I unfortunately heard the bad news today; that my application to study Physics at Worcester College was unsuccessful. I should've really predicted this, considering something like ~90% of students do not receive an offer for the course, but it does come with a sting.
I didn't expect to make it this far- when I sat the PAT earlier this year, I thought it was over. It felt much harder than previous years (none of the more common motifs came up) and I truly struggled on that day. Nonetheless, my hopes were reignited when I was invted to interview a month later and especially when I felt I performed well in those interviews.
So, I kind of got my hopes up. It's a really weird scenario because I hadn't even decided what my first choice university would be - Oxford sounds great for prestige + tutorial system, but I have the "gifted kid problem" of being unused to working hard so I thought it might be a very harsh four years!

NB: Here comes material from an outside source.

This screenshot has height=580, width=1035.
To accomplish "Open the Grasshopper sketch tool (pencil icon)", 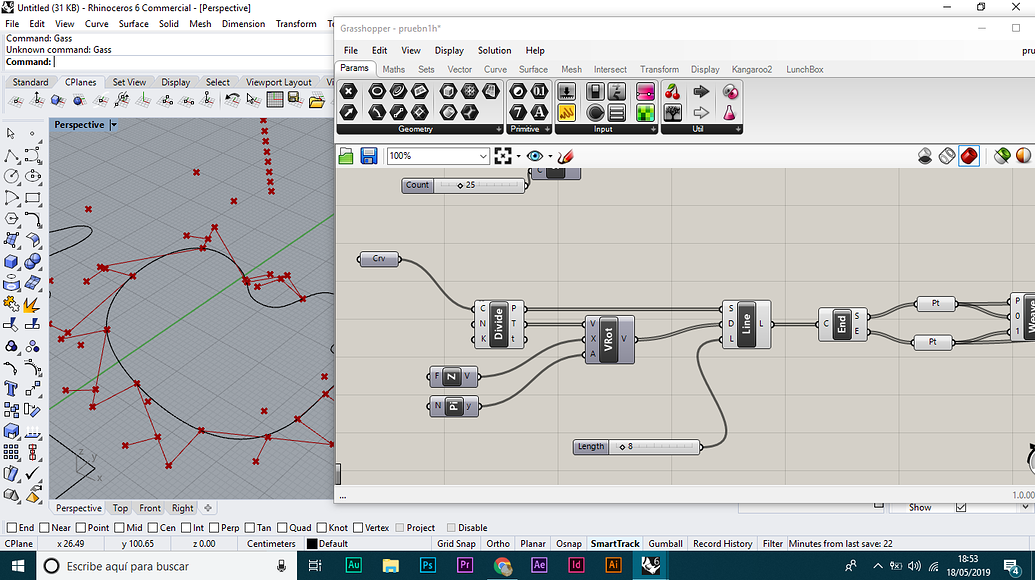I will point(566,156).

I also applied to Edinburgh, Lancaster, Durham, and Manchester, which are all outstanding universities for Physics (and Astrophysics, which was the speciality I applied for) so I had/have many good options to choose from.
And yet, as we came closer to today, I found myself more and more in the Oxford spirit, and so I am now vaguely considering reapplication next year. Maybe the rejection sucks more than the material idea of not going to Oxford ("tying up self-worth with your Oxbridge application" etc etc) or is it truly that I feel worse-off for missing out on a place at a very historic place? I'm not too sure, my feelings are very muddled today.

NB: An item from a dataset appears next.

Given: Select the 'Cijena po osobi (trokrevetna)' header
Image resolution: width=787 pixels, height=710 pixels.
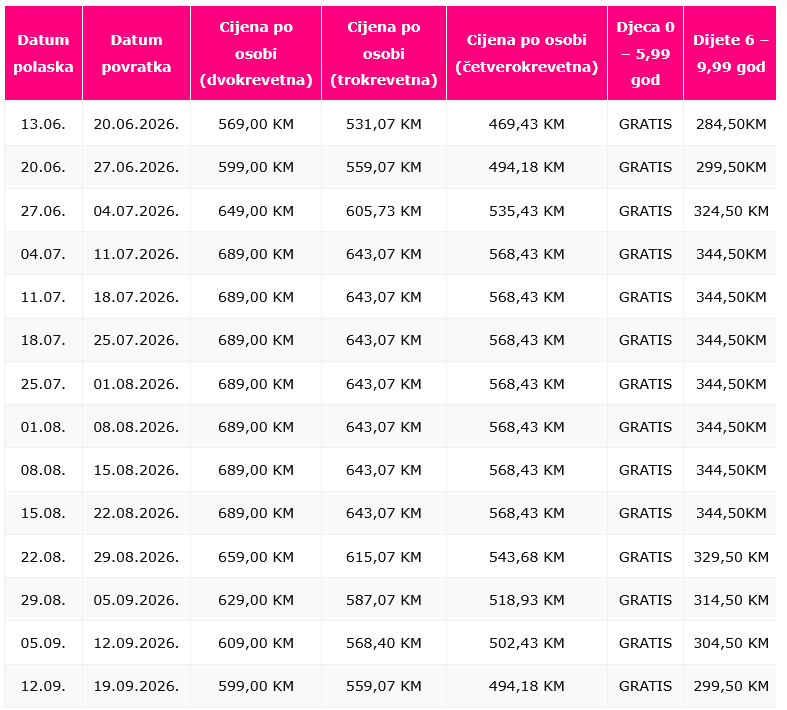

In short though, I'm not too keen on taking a full gap year. I really would doubt I'd spend it well, especially with the vestiges of the pandemic still going on, and it seems almost scary and lonely. I've heard of reapplying for Oxford while at a different university, but that also seems somewhat disrespectful and yet again I would miss a year in terms of the time when I would receive my qualification.
Is the undergrad programme (specifically for Physics but honestly in general with the tutorial system too) worth the second try, or should I look at completing my integrated masters at a different university and see if I could go to Oxbridge for postgrad? Should I even try to get in for postgrad, or (looking at DPhils) is the so-called specialness of Oxford not really shown anywhere else but in their undergrad programmes?